▸ **Task brief**
In this exercise, copy exactly the lines from the one that contains "Where should I click to: Click" through the end of the entries below; pictures are not copied.
══ Extracted material
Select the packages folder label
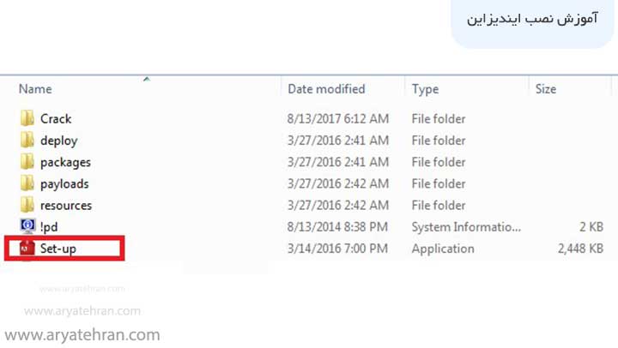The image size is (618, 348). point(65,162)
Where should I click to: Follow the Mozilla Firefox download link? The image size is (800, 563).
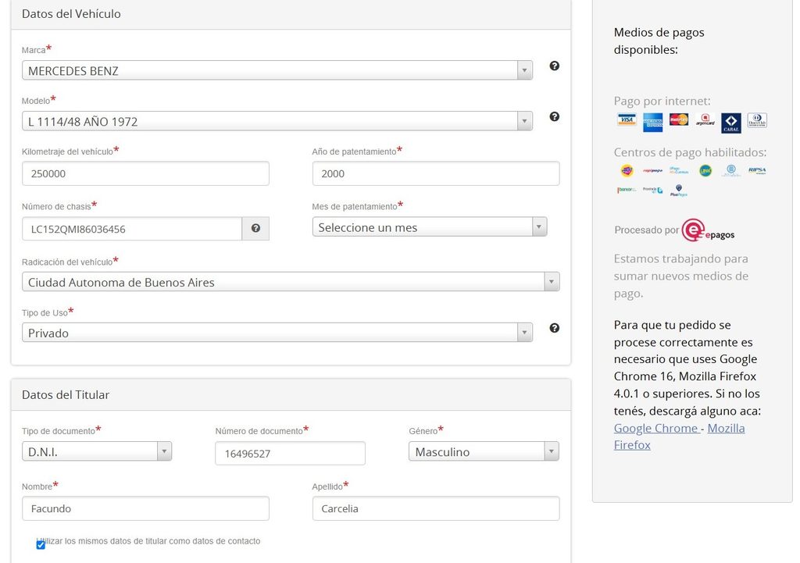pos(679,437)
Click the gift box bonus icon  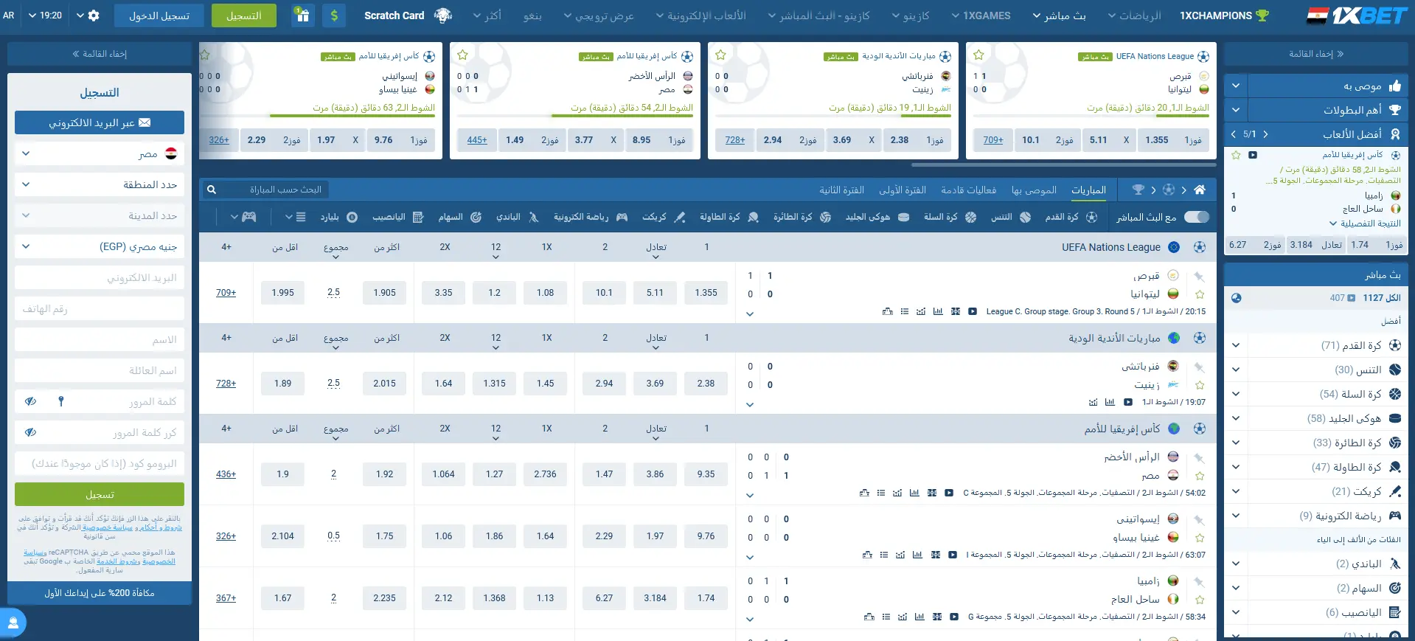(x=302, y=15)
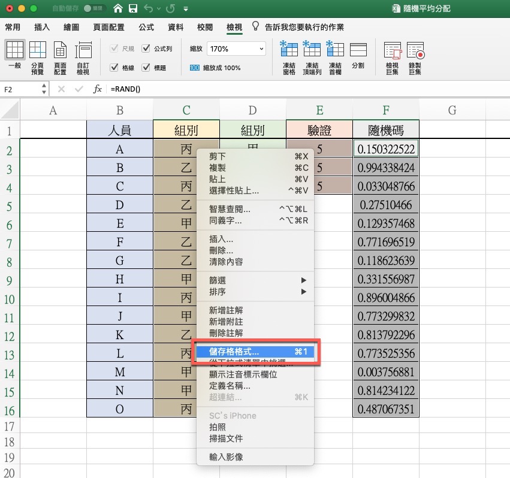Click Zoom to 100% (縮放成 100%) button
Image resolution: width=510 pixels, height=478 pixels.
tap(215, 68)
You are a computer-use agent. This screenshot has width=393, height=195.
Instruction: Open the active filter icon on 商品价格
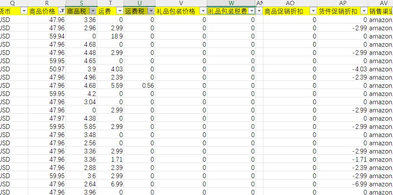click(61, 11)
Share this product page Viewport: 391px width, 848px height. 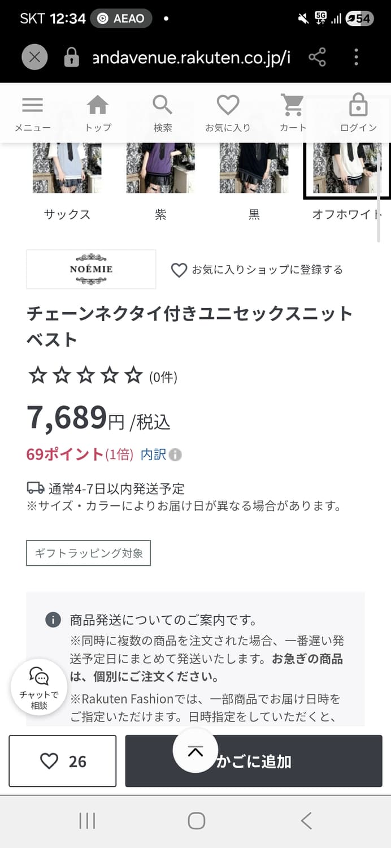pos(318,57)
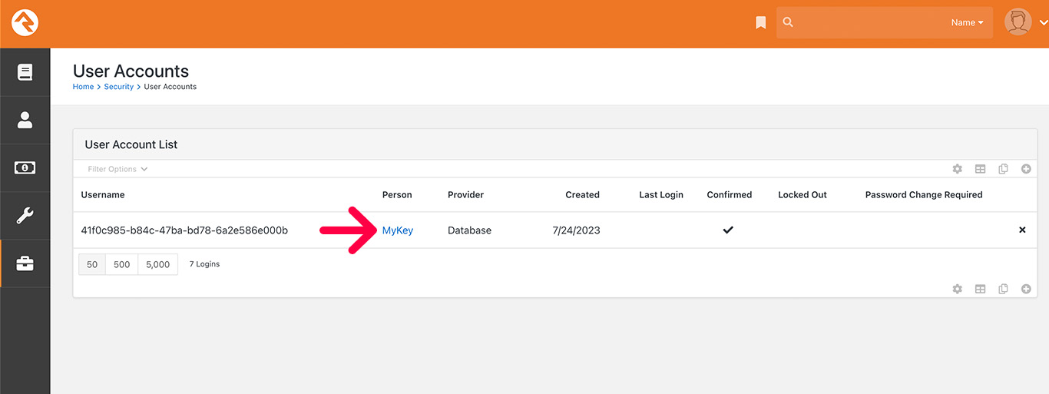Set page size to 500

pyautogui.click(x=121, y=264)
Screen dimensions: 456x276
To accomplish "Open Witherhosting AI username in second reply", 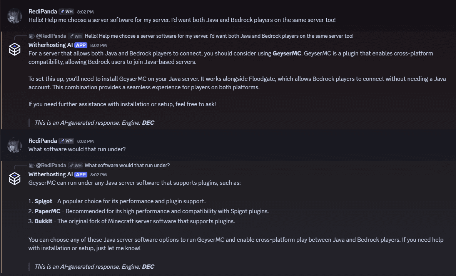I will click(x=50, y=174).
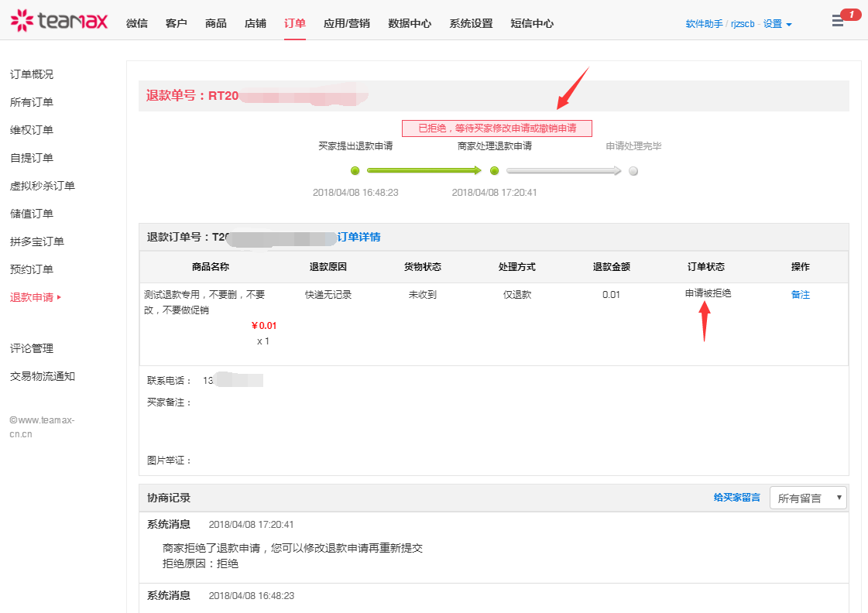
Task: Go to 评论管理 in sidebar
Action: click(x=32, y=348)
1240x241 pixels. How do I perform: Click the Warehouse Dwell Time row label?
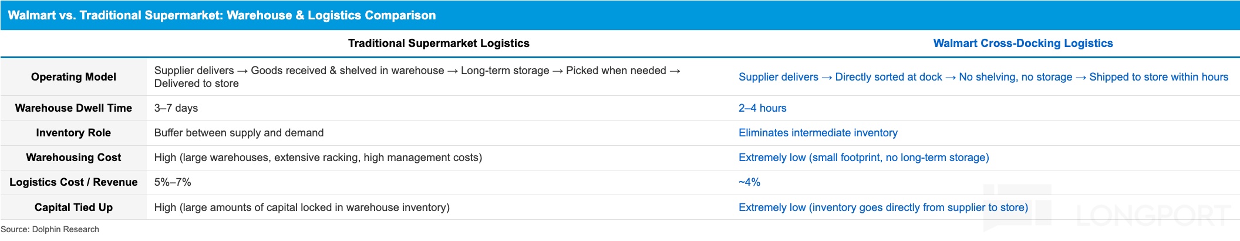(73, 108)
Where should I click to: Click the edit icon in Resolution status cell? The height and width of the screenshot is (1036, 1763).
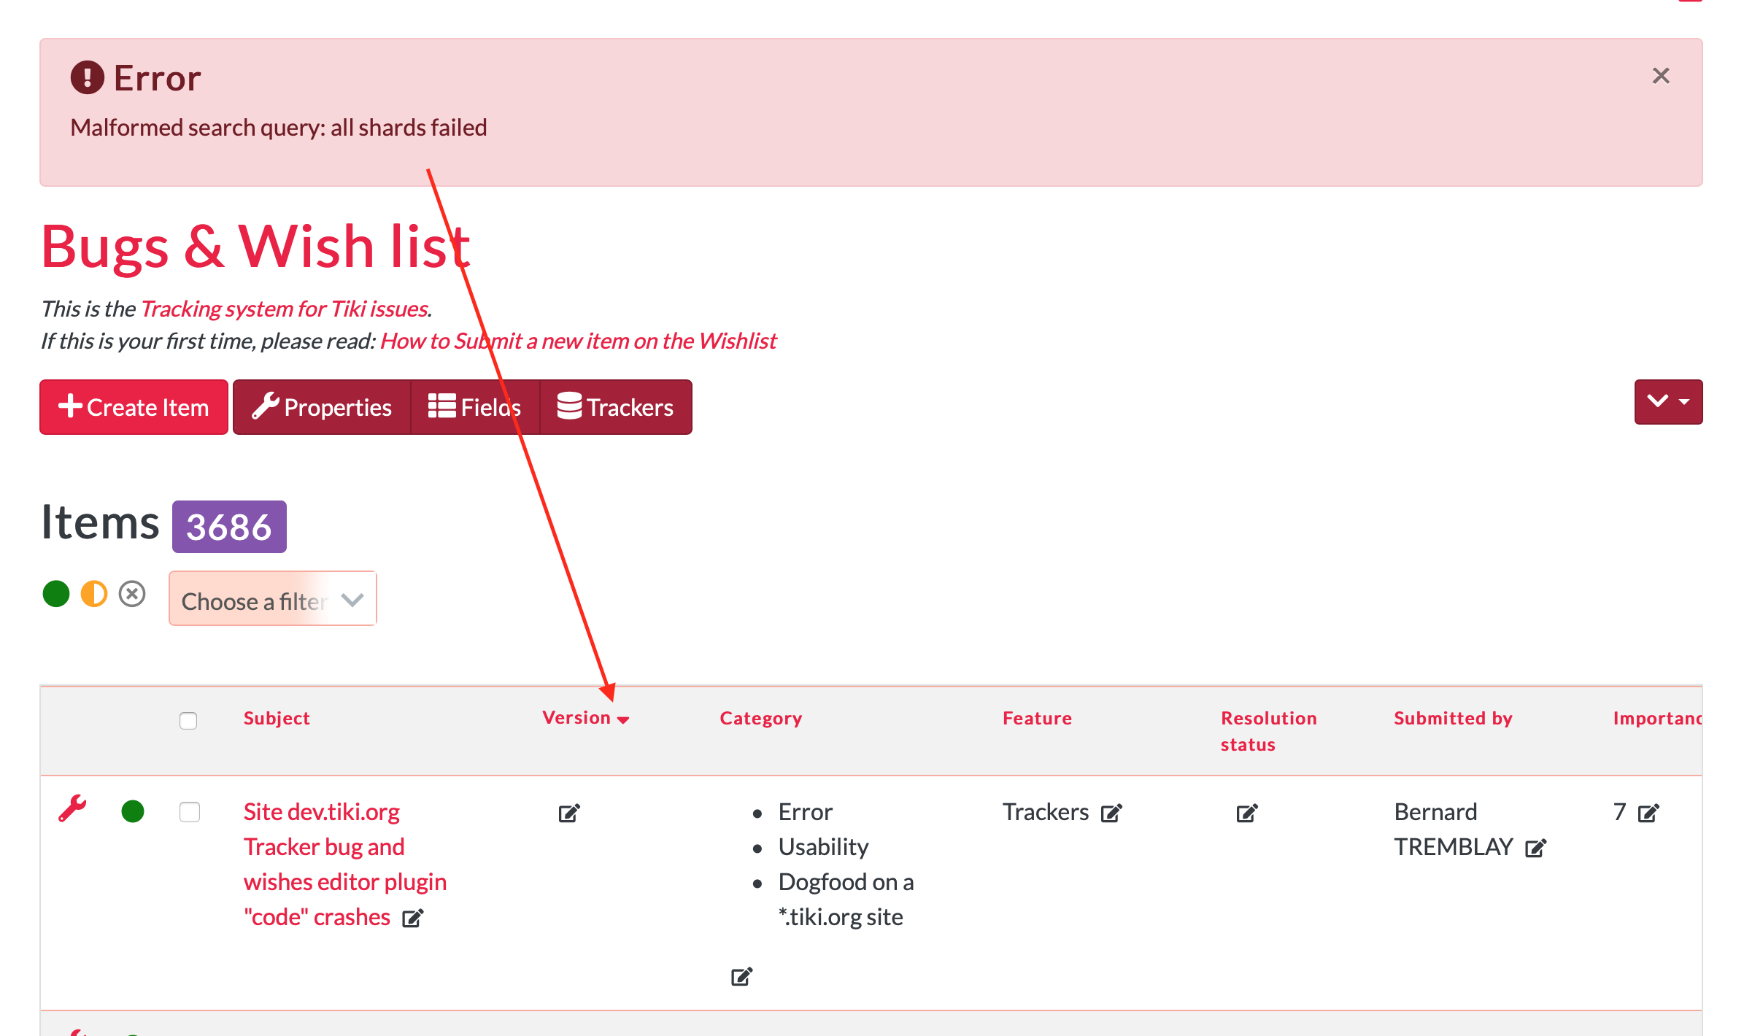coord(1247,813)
════
▸ **Solution for this exercise**
Where should I click to: Click the edit icon in Resolution status cell? The height and width of the screenshot is (1036, 1763).
coord(1247,813)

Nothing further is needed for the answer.